● **ACTIVITY**
Repeat the whole listing below exactly as it reads.

•••

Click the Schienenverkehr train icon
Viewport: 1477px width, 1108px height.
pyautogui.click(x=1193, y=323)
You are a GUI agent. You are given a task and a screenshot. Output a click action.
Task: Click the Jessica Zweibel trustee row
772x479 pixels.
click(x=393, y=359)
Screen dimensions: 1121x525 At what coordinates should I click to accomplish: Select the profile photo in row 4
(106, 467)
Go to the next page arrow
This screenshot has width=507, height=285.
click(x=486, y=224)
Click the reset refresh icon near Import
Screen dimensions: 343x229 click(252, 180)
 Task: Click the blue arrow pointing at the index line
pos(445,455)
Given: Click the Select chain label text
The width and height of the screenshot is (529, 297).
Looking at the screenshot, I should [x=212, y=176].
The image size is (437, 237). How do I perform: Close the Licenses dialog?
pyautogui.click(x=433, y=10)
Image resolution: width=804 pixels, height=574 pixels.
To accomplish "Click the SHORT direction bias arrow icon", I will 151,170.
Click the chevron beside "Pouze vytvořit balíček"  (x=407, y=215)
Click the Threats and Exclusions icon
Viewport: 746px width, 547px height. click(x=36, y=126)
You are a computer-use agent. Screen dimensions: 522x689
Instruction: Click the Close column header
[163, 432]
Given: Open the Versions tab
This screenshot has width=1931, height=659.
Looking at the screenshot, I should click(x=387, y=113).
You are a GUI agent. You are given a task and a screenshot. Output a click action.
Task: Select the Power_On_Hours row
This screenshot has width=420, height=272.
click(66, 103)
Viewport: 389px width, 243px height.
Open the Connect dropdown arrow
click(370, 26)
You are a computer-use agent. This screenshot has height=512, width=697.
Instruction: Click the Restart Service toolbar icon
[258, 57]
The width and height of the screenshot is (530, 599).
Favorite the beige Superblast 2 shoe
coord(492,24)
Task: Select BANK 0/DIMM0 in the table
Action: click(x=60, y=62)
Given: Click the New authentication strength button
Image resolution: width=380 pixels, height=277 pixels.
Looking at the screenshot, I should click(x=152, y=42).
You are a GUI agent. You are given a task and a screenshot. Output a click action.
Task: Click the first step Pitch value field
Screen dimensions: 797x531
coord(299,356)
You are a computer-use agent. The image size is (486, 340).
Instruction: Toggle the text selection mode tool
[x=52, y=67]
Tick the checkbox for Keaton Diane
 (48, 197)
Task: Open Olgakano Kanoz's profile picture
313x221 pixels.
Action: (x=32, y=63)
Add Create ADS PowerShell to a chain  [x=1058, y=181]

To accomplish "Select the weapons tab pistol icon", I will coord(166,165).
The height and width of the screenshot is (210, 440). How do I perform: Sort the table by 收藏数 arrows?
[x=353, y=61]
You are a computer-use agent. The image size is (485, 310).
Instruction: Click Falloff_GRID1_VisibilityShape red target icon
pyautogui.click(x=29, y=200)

•••

● **YOUR SOLUTION**
Click the Schienenverkehr train icon
Viewport: 1477px width, 1108px height.
pyautogui.click(x=1193, y=323)
You are a GUI agent. You are given a task and a screenshot. Output a click action.
Task: Click the Jessica Zweibel trustee row
772x479 pixels.
click(x=393, y=359)
Screen dimensions: 1121x525 At what coordinates should I click to accomplish: Select the profile photo in row 4
(106, 467)
Go to the next page arrow
This screenshot has width=507, height=285.
click(x=486, y=224)
Click the reset refresh icon near Import
Screen dimensions: 343x229 click(252, 180)
 Task: Click the blue arrow pointing at the index line
pos(445,455)
Given: Click the Select chain label text
The width and height of the screenshot is (529, 297).
Looking at the screenshot, I should [x=212, y=176].
The image size is (437, 237). How do I perform: Close the Licenses dialog?
pyautogui.click(x=433, y=10)
Image resolution: width=804 pixels, height=574 pixels.
To accomplish "Click the SHORT direction bias arrow icon", I will 151,170.
Click the chevron beside "Pouze vytvořit balíček"  (x=407, y=215)
Click the Threats and Exclusions icon
Viewport: 746px width, 547px height. click(x=36, y=126)
You are a computer-use agent. Screen dimensions: 522x689
Instruction: Click the Close column header
[163, 432]
Given: Open the Versions tab
This screenshot has width=1931, height=659.
Looking at the screenshot, I should click(x=387, y=113).
You are a GUI agent. You are given a task and a screenshot. Output a click action.
Task: Select the Power_On_Hours row
This screenshot has width=420, height=272.
click(66, 103)
Viewport: 389px width, 243px height.
Open the Connect dropdown arrow
click(370, 26)
You are a computer-use agent. This screenshot has height=512, width=697.
Instruction: Click the Restart Service toolbar icon
[258, 57]
The width and height of the screenshot is (530, 599).
Favorite the beige Superblast 2 shoe
coord(492,24)
Task: Select BANK 0/DIMM0 in the table
Action: click(x=60, y=62)
Given: Click the New authentication strength button
Image resolution: width=380 pixels, height=277 pixels.
Looking at the screenshot, I should click(x=152, y=42).
You are a GUI agent. You are given a task and a screenshot. Output a click action.
Task: Click the first step Pitch value field
Screen dimensions: 797x531
coord(299,356)
You are a computer-use agent. The image size is (486, 340).
Instruction: Toggle the text selection mode tool
[x=52, y=67]
Tick the checkbox for Keaton Diane
 (48, 197)
Task: Open Olgakano Kanoz's profile picture
313x221 pixels.
Action: (x=32, y=63)
Add Create ADS PowerShell to a chain  [x=1058, y=181]

To accomplish "Select the weapons tab pistol icon", I will coord(166,165).
The height and width of the screenshot is (210, 440). How do I perform: Sort the table by 收藏数 arrows?
[x=353, y=61]
You are a computer-use agent. The image size is (485, 310).
Instruction: Click Falloff_GRID1_VisibilityShape red target icon
pyautogui.click(x=29, y=200)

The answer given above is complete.